I was never comfortable with the wording in the Eightfold Path. The word Right xx always felt like it implied following of dogma rather than an action packed plan. Because Buddhism relies so heavily on practice and observation, I felt each part of the path was better reworded for me with verbs, and action statements.
The diagram below is not intended to be “the way.” It’s simply wording I found helpful for my own practice. I welcome your feedback on better ways of wording it. And, of course, many of you are hunky-dory with the classic wording and that’s fine too, because what’s really useful is going on this journey we call the Eightfold Path.
Below the diagram are some observations I’ve made for those of you who may not be familiar with the path.
The path is not practiced in linear fashion, but instead all areas are examined and practiced simultaneously to the best of one’s ability. Some activities of the path can not be practiced well without other parts.
For instance, mindfulness and effort is needed for all areas of the path, and through the development of mindfulness and effort, you naturally open to a more realistic view of yourself, others, and the world around you. Effort and mindfulness leads to being aware of your intentions, so you can direct them in a wholesome way and act with caution and skill. Acting skillfully also includes how we speak to people, treat others and animals, etc. All of this works towards developing wisdom, and wisdom of course aids in the entire path itself.
A special note on Seeing into experience, classically called Right View. To open to a realistic view, the practice is to examine the Four Noble truths and The Three Characteristics of Existence.
The processes of the Four Noble Truths:
- Seeing the discontentment, suffering, pain, and conditions of life
- Fully knowing craving, attachment, impermanence, not self, conditioned arising, and suffering
- Letting go of craving and attachment
- Entering and practicing the Eightfold Path
The Three Characteristics of Existence:
Everything in the physical world, including mental activity and psychological experience, is marked with three characteristics:
- Not Self
By examining desires and underlying attachments, including the clinging to the idea of self, beliefs, ideas, etc. we see directly how we create so much of our own suffering.
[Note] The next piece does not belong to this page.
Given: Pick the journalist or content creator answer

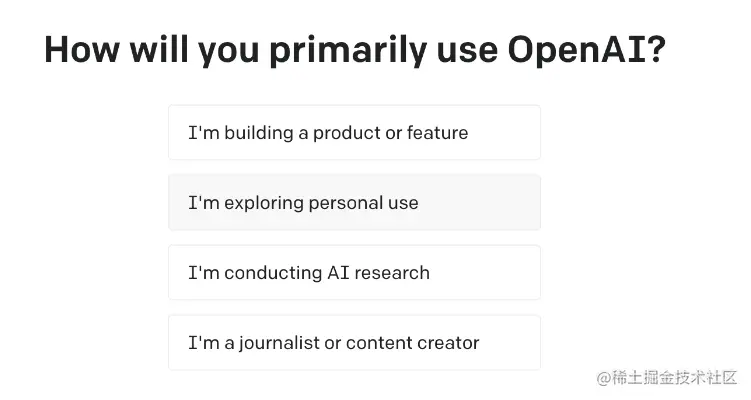Looking at the screenshot, I should click(x=354, y=342).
As you explore through observation of the world around you, the inner landscape through meditation, you open to a realistic view that helps you in all other areas of the path.
Note in everything you observe, there is nothing that is permanent. To cling to that which is impermanent is to beg for suffering. Closely examine the various ways you suffer, see how you cling to a sense of self, and what exactly is it that you call a self?
The practice is one of observation, meditation, examination, and discovery. You’ll be amazed at what you find.